Renault va installer début 2022 dans les Hauts-de-France le coeur de sa production de véhicules électriques, avec un pôle "ElectriCity" s'appuyant sur trois usines existantes, qui fabriqueront entre autres la nouvelle R5 électrique, et sur une nouvelle usine de batteries. Voici ce que l'on sait du projet :

- Début 2022 -

Renault va regrouper au 1er janvier 2022 ses usines de Douai, Maubeuge (Nord) et Ruitz (Pas-de-Calais) au sein d'une seule entité juridique, filiale à 100% du groupe, selon l'accord négocié avec les syndicats, que tous ont décidé de signer mardi et que l'AFP a consulté.

Douai fabrique actuellement les modèles haut de gamme de Renault: Espace, Scenic et Talisman. Maubeuge produit notamment le Kangoo et Ruitz des boîtes de vitesse et pièces mécaniques.

Déjà en activité réduite avant la crise sanitaire, ces sites souffrent du marasme du marché automobile lié au Covid-19, auquel s'ajoute cette année la pénurie mondiale de composants électroniques, souligne Renault.

- Un rouage de la "Renaulution" -

Le groupe a "l'ambition de faire des usines Renault des Hauts-de-France la plus importante et la plus compétitive des unités de production de véhicules électriques en Europe", selon l'accord.

Douai doit fabriquer la nouvelle R5, présentée en janvier, et la nouvelle Mégane. Maubeuge se consacrera aux véhicules utilitaires légers, dont un fourgon électrique.
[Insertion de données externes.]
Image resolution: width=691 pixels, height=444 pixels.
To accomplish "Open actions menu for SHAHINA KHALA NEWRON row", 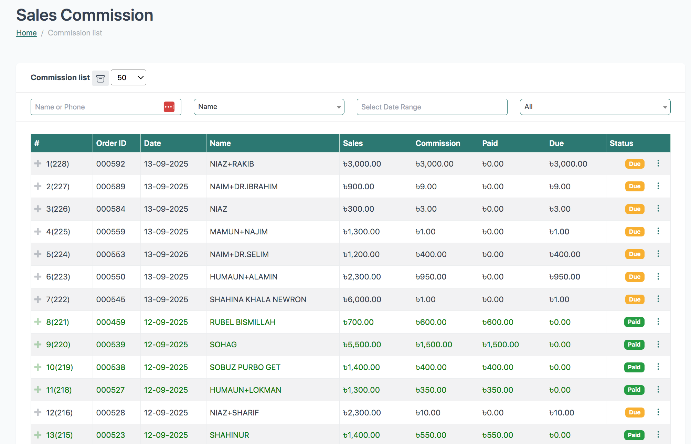I will click(x=658, y=299).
Ruitz deviendra un "acteur clé de la transition vers le véhicule électrique" en produisant les bacs de batterie.

L'évolution de ces trois usines s'intègre au plan "Renaulution" présenté début 2020, avec lequel Renault compte se tourner résolument vers l'électrique.

Dans les Yvelines, en région parisienne, l'usine de Flins doit devenir un centre de recyclage de véhicules et de batteries, et le site de Villiers-Saint-Frédéric un centre de développement d'utilitaires à hydrogène.

- Batteries chinoises -

Douai pourrait également accueillir sur une centaine d'hectares la deuxième usine de batteries de France, après celle de Stellantis et TotalEnergies à Douvrin, à 30 km de là, dans le Pas-de-Calais.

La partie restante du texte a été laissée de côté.